The Ottawa Self-Transcendence 24 Hour Race was part of a triple Ultramarathon race (6h, 12h, and 24h) in the National Capital Region Ottawa, Ontario, Canada. Organized by the Sri Chinmoy Marathon Team the run took place in July. For many years, this race was held on an outdoor track at the Terry Fox Athletic Facility, and then indoors at the Louis Riel dome, on a 400-metre track. Since 2017, the race was held outdoors at the Asticou Training Centrein Gatineau, Quebec (3 km from Ottawa). Runners from Canada and all over the world participated. It was the longest-running 24 hour race and oldest timed ultrarace worldwide.
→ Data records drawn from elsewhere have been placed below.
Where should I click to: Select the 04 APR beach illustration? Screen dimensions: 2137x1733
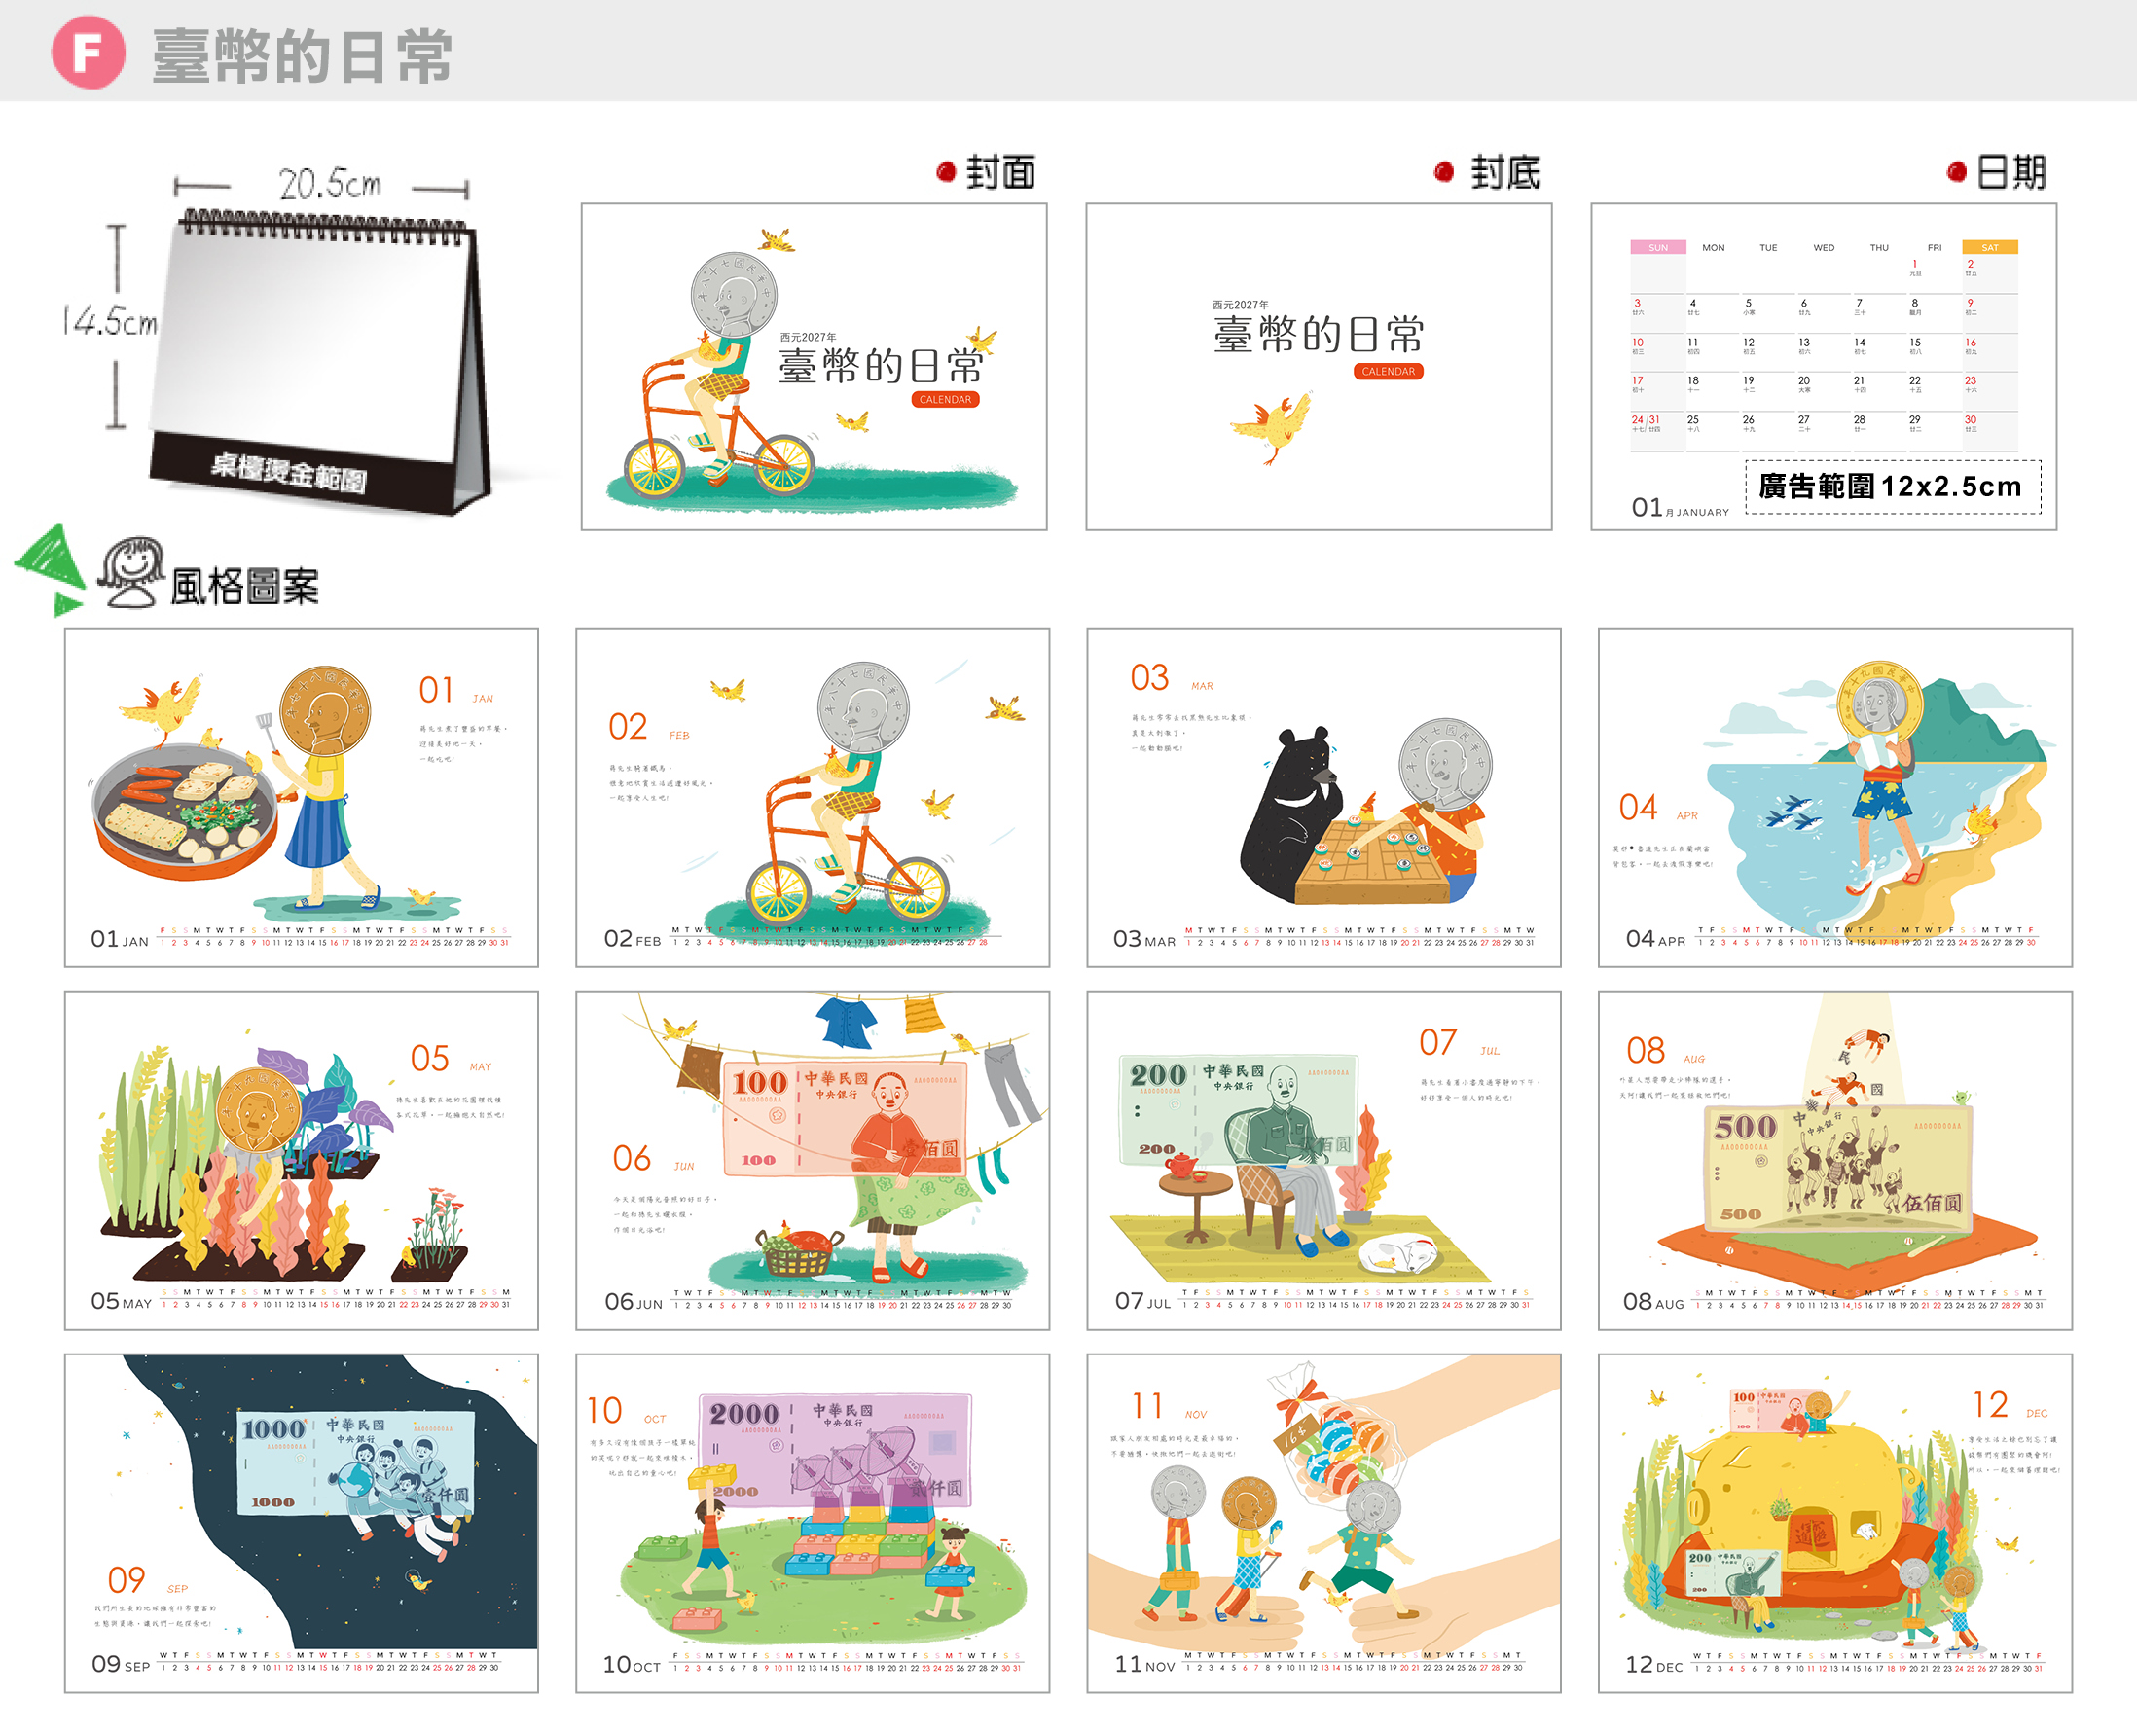[x=1835, y=797]
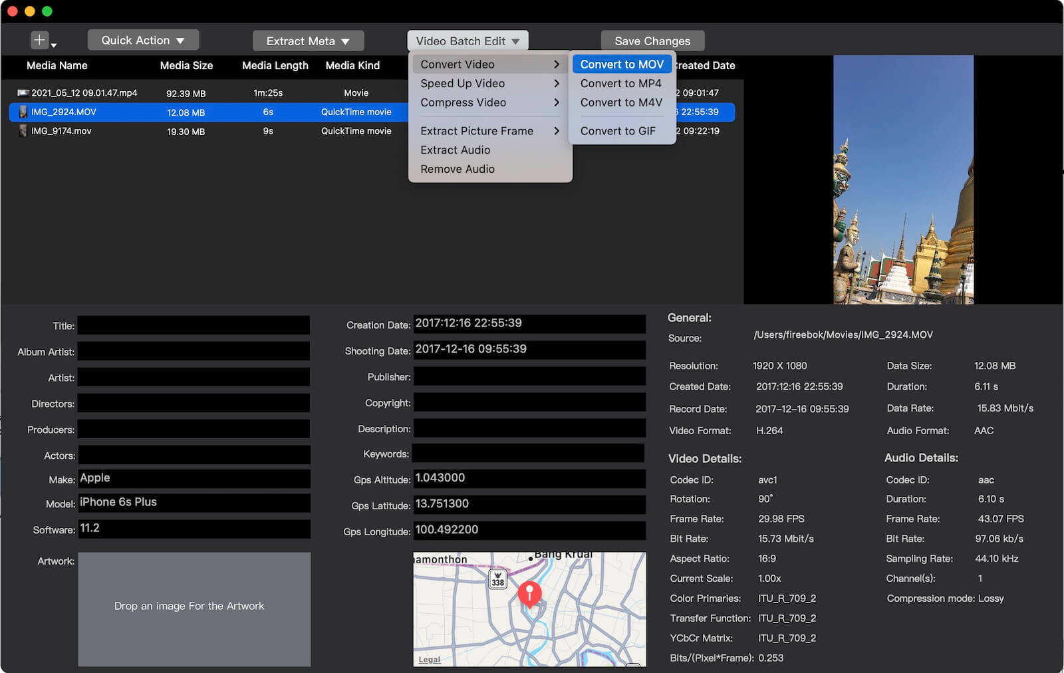Select Convert to GIF from submenu

(x=618, y=131)
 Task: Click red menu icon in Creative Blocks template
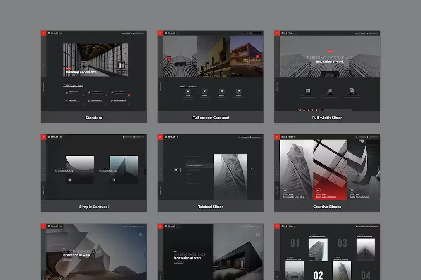277,137
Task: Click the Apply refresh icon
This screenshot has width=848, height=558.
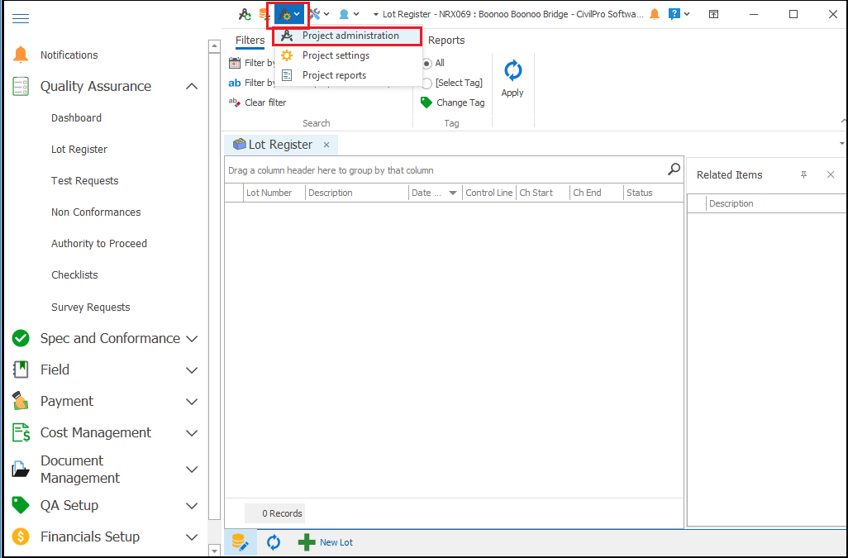Action: 512,71
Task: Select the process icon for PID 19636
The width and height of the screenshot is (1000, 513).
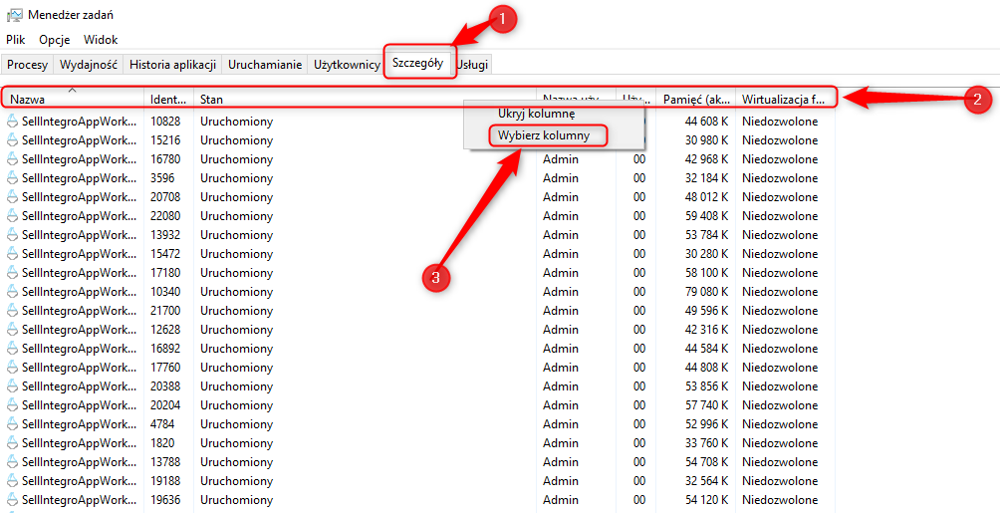Action: (13, 500)
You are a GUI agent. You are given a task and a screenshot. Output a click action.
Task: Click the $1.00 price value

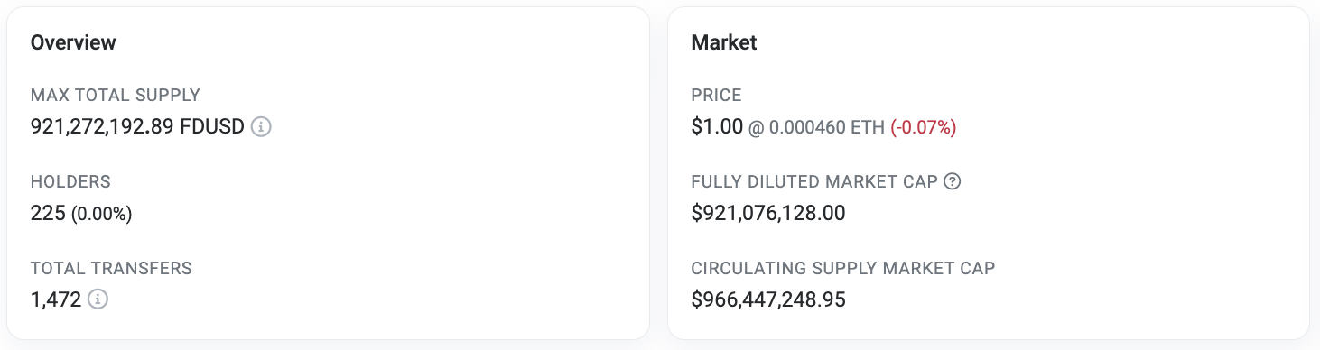click(x=716, y=127)
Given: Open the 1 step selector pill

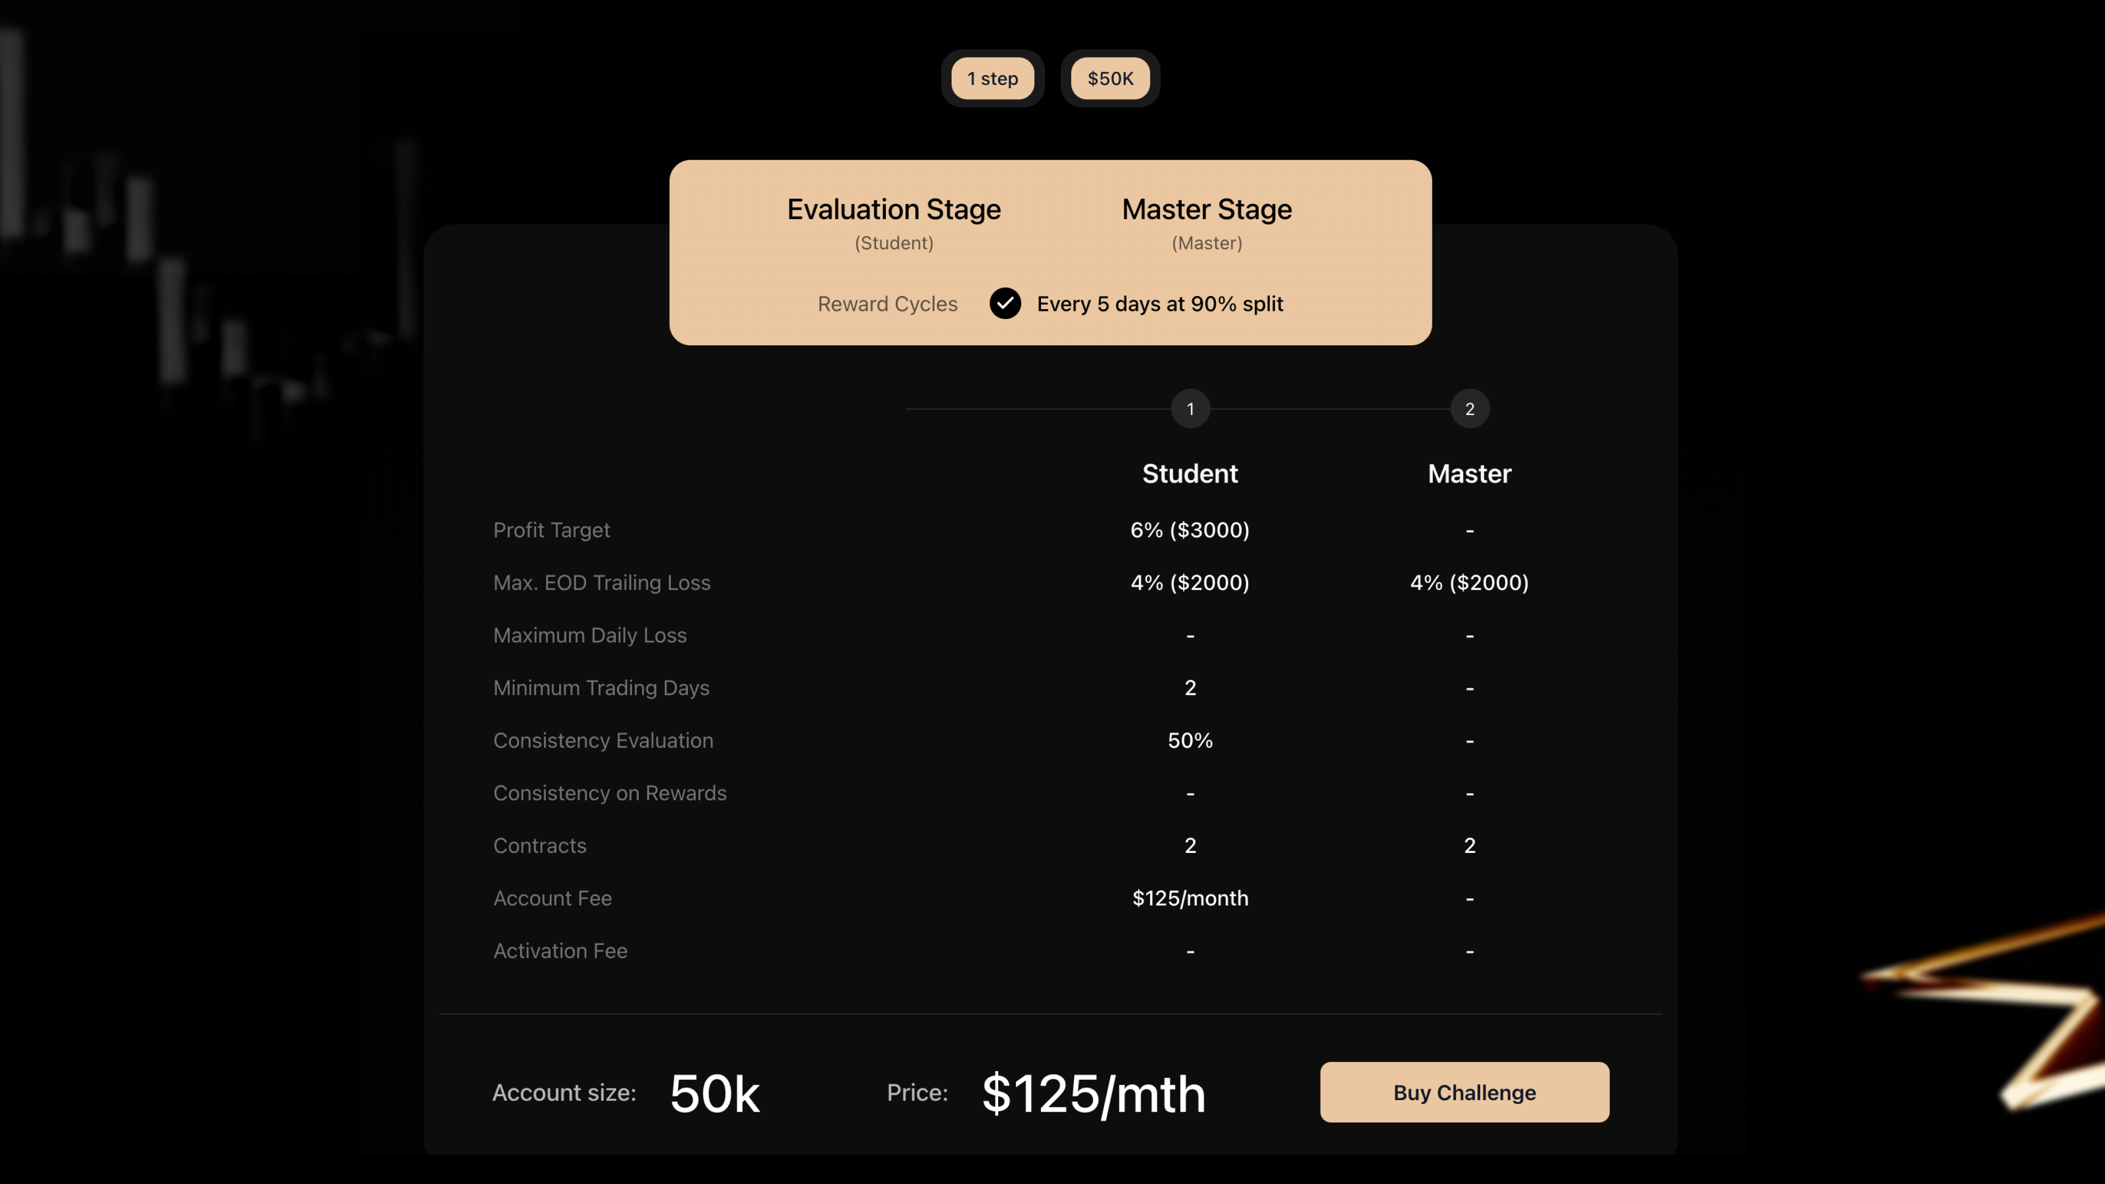Looking at the screenshot, I should (x=993, y=78).
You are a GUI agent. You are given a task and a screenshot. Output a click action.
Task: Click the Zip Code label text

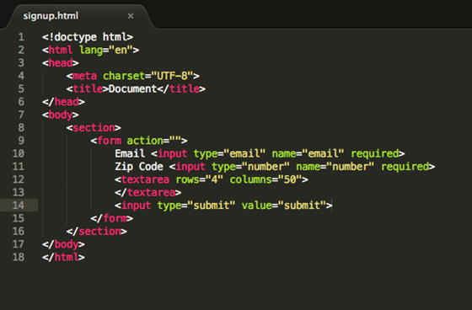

Runners from Canada and all over the world participate.

== History ==
The race first took place in 1981. Since its debut, it hosted the National 24 Hour Championship on several occasions. Since 2009, it also included a 6-hour, a 12-hour and a 6-hour relay race. Over the years, additional distance races were added as well: 50 km, 50 mi, 100 km, 100 mi, and 200 km. The event last took place in 2022 with a 6 hour race.

== Records ==
During the first race in May 1981, Al Howie set the Canadian and North American record, with a final distance of 239.987 km. The following year, he surpassed his record by attaining a distance of 241.726 km. The men's course record is 242.919 km by Peter Holubar in 1990. The women's course record of 214.487 km was set by Jamie Donaldson in 2009. During this race, she also broke the US 200 km record for women. In 2013, Jon Olsen ran 100 miles in 11:59.28, setting a new American 100-mile track record and a new North American record. The race was listed as one of the world's toughest endurance challenges.